-- Start GIVEN RECORDS --

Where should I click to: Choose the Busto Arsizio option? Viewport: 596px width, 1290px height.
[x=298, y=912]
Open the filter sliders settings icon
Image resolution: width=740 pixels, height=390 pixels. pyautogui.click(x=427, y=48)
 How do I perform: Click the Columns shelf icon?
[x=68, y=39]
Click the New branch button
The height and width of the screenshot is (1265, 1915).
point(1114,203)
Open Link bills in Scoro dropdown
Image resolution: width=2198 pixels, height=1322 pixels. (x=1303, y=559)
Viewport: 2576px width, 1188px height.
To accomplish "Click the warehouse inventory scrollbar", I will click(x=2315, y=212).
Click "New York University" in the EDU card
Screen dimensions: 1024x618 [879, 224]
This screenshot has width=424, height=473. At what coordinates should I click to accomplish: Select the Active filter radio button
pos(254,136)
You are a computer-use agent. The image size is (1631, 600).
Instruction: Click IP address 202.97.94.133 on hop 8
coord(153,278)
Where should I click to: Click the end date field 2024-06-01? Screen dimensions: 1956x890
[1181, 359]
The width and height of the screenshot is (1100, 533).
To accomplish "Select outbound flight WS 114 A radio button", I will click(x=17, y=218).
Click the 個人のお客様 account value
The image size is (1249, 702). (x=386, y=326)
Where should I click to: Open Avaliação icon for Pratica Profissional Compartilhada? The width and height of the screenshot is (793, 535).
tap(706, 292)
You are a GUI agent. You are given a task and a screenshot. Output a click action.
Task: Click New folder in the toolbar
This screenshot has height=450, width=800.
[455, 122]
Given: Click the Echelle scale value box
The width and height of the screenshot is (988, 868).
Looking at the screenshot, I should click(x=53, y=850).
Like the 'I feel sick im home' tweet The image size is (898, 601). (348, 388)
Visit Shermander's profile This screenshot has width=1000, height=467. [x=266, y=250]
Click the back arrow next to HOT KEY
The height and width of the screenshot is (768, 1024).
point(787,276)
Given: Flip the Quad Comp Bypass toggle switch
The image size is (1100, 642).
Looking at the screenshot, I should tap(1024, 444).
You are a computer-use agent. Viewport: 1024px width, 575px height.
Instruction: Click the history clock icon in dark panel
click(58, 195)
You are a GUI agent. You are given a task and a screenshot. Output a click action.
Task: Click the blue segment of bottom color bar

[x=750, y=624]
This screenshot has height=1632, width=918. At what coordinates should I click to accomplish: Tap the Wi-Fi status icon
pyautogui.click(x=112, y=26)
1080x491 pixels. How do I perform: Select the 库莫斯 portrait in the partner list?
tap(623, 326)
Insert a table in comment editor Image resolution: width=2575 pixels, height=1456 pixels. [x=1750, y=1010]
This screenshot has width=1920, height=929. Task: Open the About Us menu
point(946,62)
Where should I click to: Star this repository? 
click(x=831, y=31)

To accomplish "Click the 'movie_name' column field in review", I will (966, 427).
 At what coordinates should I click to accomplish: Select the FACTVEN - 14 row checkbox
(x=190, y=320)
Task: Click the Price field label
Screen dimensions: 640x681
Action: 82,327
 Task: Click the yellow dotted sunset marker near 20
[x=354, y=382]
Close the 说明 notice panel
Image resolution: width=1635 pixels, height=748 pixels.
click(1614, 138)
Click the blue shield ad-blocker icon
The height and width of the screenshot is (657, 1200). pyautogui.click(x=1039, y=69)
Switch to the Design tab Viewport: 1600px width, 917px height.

-- End GIVEN RECORDS --

### EXERCISE INSTRUCTIONS
Copy out word for word the part of the material that opens with the line containing "Click the blue shield ad-blocker icon" and runs through the end of the material, including both ends.

### TASK OUTPUT
Click the blue shield ad-blocker icon
The height and width of the screenshot is (657, 1200). pyautogui.click(x=1039, y=69)
Switch to the Design tab Viewport: 1600px width, 917px height.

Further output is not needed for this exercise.